TASK DETAILS — Reproduce each of the following records word for word.

THE RECORDS —
__________
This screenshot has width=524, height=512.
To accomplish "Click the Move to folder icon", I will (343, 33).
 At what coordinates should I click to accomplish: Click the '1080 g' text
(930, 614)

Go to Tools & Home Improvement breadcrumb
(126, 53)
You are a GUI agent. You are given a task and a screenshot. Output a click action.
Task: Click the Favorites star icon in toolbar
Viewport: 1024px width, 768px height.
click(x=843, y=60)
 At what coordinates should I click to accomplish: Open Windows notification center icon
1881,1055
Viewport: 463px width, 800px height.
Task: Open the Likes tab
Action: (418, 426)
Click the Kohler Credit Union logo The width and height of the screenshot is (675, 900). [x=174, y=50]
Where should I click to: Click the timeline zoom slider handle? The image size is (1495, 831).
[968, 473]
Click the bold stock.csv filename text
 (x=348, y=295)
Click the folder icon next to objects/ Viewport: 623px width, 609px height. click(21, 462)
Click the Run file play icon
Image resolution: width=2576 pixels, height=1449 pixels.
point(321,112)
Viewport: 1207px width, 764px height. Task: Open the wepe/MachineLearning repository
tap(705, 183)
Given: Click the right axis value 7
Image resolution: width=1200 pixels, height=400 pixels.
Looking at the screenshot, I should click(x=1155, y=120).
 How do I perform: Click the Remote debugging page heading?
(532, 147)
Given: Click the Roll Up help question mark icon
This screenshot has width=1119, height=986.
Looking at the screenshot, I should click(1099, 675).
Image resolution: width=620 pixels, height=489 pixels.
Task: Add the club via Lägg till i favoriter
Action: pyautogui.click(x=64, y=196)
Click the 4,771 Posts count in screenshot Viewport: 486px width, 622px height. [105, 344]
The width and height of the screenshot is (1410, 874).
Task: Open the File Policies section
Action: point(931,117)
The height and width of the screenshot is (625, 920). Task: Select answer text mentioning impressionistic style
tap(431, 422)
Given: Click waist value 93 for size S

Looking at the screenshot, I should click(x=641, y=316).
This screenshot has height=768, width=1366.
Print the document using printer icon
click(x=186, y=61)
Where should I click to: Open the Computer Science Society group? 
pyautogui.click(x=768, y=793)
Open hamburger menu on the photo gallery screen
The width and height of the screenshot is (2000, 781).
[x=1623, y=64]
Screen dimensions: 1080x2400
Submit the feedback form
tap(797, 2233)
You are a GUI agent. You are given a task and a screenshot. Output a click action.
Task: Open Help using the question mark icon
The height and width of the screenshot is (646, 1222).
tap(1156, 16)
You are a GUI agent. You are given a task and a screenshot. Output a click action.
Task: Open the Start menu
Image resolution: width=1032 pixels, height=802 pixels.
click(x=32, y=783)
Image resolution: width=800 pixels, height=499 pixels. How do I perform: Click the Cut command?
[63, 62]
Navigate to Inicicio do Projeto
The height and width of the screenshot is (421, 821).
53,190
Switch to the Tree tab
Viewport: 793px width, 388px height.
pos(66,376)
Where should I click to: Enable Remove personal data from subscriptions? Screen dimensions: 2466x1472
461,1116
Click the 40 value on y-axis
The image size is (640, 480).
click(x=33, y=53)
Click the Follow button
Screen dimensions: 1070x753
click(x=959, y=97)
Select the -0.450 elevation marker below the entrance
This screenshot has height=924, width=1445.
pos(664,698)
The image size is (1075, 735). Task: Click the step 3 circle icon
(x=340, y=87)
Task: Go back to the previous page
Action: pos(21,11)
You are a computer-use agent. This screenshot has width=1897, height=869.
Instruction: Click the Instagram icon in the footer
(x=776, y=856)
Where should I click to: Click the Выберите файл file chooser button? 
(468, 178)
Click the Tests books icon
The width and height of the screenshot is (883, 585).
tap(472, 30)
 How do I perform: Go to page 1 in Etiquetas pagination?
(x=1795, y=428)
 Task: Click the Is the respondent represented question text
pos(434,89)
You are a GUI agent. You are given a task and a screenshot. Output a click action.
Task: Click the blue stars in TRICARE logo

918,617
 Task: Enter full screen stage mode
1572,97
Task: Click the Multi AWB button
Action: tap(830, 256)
__________
THE REPLY —
This screenshot has width=524, height=512.
To accomplish "Click the Move to folder icon", I will (343, 33).
 At what coordinates should I click to accomplish: Click the '1080 g' text
(930, 614)

Go to Tools & Home Improvement breadcrumb
(126, 53)
You are a GUI agent. You are given a task and a screenshot. Output a click action.
Task: Click the Favorites star icon in toolbar
Viewport: 1024px width, 768px height.
click(x=843, y=60)
 At what coordinates should I click to accomplish: Open Windows notification center icon
1881,1055
Viewport: 463px width, 800px height.
Task: Open the Likes tab
Action: (418, 426)
Click the Kohler Credit Union logo The width and height of the screenshot is (675, 900). [x=174, y=50]
Where should I click to: Click the timeline zoom slider handle? The image size is (1495, 831).
[968, 473]
Click the bold stock.csv filename text
 (x=348, y=295)
Click the folder icon next to objects/ Viewport: 623px width, 609px height. click(21, 462)
Click the Run file play icon
Image resolution: width=2576 pixels, height=1449 pixels.
point(321,112)
Viewport: 1207px width, 764px height. Task: Open the wepe/MachineLearning repository
tap(705, 183)
Given: Click the right axis value 7
Image resolution: width=1200 pixels, height=400 pixels.
Looking at the screenshot, I should click(x=1155, y=120).
 How do I perform: Click the Remote debugging page heading?
(532, 147)
Given: Click the Roll Up help question mark icon
This screenshot has width=1119, height=986.
Looking at the screenshot, I should click(1099, 675).
Image resolution: width=620 pixels, height=489 pixels.
Task: Add the club via Lägg till i favoriter
Action: pyautogui.click(x=64, y=196)
Click the 4,771 Posts count in screenshot Viewport: 486px width, 622px height. [105, 344]
The width and height of the screenshot is (1410, 874).
Task: Open the File Policies section
Action: point(931,117)
The height and width of the screenshot is (625, 920). Task: Select answer text mentioning impressionistic style
tap(431, 422)
Given: Click waist value 93 for size S

Looking at the screenshot, I should click(x=641, y=316).
This screenshot has height=768, width=1366.
Print the document using printer icon
click(x=186, y=61)
Where should I click to: Open the Computer Science Society group? 
pyautogui.click(x=768, y=793)
Open hamburger menu on the photo gallery screen
The width and height of the screenshot is (2000, 781).
[x=1623, y=64]
Screen dimensions: 1080x2400
Submit the feedback form
tap(797, 2233)
You are a GUI agent. You are given a task and a screenshot. Output a click action.
Task: Open Help using the question mark icon
The height and width of the screenshot is (646, 1222).
tap(1156, 16)
You are a GUI agent. You are given a task and a screenshot. Output a click action.
Task: Open the Start menu
Image resolution: width=1032 pixels, height=802 pixels.
click(x=32, y=783)
Image resolution: width=800 pixels, height=499 pixels. How do I perform: Click the Cut command?
[63, 62]
Navigate to Inicicio do Projeto
The height and width of the screenshot is (421, 821).
53,190
Switch to the Tree tab
Viewport: 793px width, 388px height.
pos(66,376)
Where should I click to: Enable Remove personal data from subscriptions? Screen dimensions: 2466x1472
461,1116
Click the 40 value on y-axis
The image size is (640, 480).
click(x=33, y=53)
Click the Follow button
Screen dimensions: 1070x753
click(x=959, y=97)
Select the -0.450 elevation marker below the entrance
This screenshot has height=924, width=1445.
pos(664,698)
The image size is (1075, 735). Task: Click the step 3 circle icon
(x=340, y=87)
Task: Go back to the previous page
Action: pos(21,11)
You are a computer-use agent. This screenshot has width=1897, height=869.
Instruction: Click the Instagram icon in the footer
(x=776, y=856)
Where should I click to: Click the Выберите файл file chooser button? 
(468, 178)
Click the Tests books icon
The width and height of the screenshot is (883, 585).
tap(472, 30)
 How do I perform: Go to page 1 in Etiquetas pagination?
(x=1795, y=428)
 Task: Click the Is the respondent represented question text
pos(434,89)
You are a GUI agent. You are given a task and a screenshot. Output a click action.
Task: Click the blue stars in TRICARE logo

918,617
 Task: Enter full screen stage mode
1572,97
Task: Click the Multi AWB button
Action: tap(830, 256)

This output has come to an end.